Supplied material section start

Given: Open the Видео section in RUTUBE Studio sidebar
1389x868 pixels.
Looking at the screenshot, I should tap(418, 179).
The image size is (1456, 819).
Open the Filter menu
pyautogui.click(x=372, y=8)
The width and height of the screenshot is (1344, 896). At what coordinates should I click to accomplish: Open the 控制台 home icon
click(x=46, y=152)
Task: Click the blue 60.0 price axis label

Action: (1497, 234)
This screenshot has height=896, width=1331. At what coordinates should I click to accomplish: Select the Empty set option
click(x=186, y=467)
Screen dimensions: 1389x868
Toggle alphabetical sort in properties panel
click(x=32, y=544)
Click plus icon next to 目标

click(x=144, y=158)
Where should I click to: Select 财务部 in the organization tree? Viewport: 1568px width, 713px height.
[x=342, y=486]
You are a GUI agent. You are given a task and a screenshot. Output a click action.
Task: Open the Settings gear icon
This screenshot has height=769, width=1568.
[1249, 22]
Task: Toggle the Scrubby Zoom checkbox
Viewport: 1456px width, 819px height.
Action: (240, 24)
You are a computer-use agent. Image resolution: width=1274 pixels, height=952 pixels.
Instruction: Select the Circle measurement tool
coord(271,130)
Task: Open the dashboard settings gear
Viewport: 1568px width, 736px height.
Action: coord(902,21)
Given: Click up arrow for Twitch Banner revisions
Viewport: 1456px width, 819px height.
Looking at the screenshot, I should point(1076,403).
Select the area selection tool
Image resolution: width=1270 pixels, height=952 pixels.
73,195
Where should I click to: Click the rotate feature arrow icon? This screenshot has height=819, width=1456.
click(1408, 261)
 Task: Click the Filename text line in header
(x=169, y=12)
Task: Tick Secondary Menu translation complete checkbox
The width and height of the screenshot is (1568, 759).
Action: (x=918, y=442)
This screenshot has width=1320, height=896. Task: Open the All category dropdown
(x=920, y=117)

Supplied material section end

> [Exercise description]
What you return must be the entries, given again word for word.

> [Written solution]
Given: Open the Видео section in RUTUBE Studio sidebar
1389x868 pixels.
Looking at the screenshot, I should tap(418, 179).
The image size is (1456, 819).
Open the Filter menu
pyautogui.click(x=372, y=8)
The width and height of the screenshot is (1344, 896). At what coordinates should I click to accomplish: Open the 控制台 home icon
click(x=46, y=152)
Task: Click the blue 60.0 price axis label

Action: (1497, 234)
This screenshot has height=896, width=1331. At what coordinates should I click to accomplish: Select the Empty set option
click(x=186, y=467)
Screen dimensions: 1389x868
Toggle alphabetical sort in properties panel
click(x=32, y=544)
Click plus icon next to 目标

click(x=144, y=158)
Where should I click to: Select 财务部 in the organization tree? Viewport: 1568px width, 713px height.
[x=342, y=486]
You are a GUI agent. You are given a task and a screenshot. Output a click action.
Task: Open the Settings gear icon
This screenshot has height=769, width=1568.
[1249, 22]
Task: Toggle the Scrubby Zoom checkbox
Viewport: 1456px width, 819px height.
Action: (240, 24)
You are a computer-use agent. Image resolution: width=1274 pixels, height=952 pixels.
Instruction: Select the Circle measurement tool
coord(271,130)
Task: Open the dashboard settings gear
Viewport: 1568px width, 736px height.
Action: coord(902,21)
Given: Click up arrow for Twitch Banner revisions
Viewport: 1456px width, 819px height.
Looking at the screenshot, I should point(1076,403).
Select the area selection tool
Image resolution: width=1270 pixels, height=952 pixels.
73,195
Where should I click to: Click the rotate feature arrow icon? This screenshot has height=819, width=1456.
click(1408, 261)
 Task: Click the Filename text line in header
(x=169, y=12)
Task: Tick Secondary Menu translation complete checkbox
The width and height of the screenshot is (1568, 759).
Action: (x=918, y=442)
This screenshot has width=1320, height=896. Task: Open the All category dropdown
(x=920, y=117)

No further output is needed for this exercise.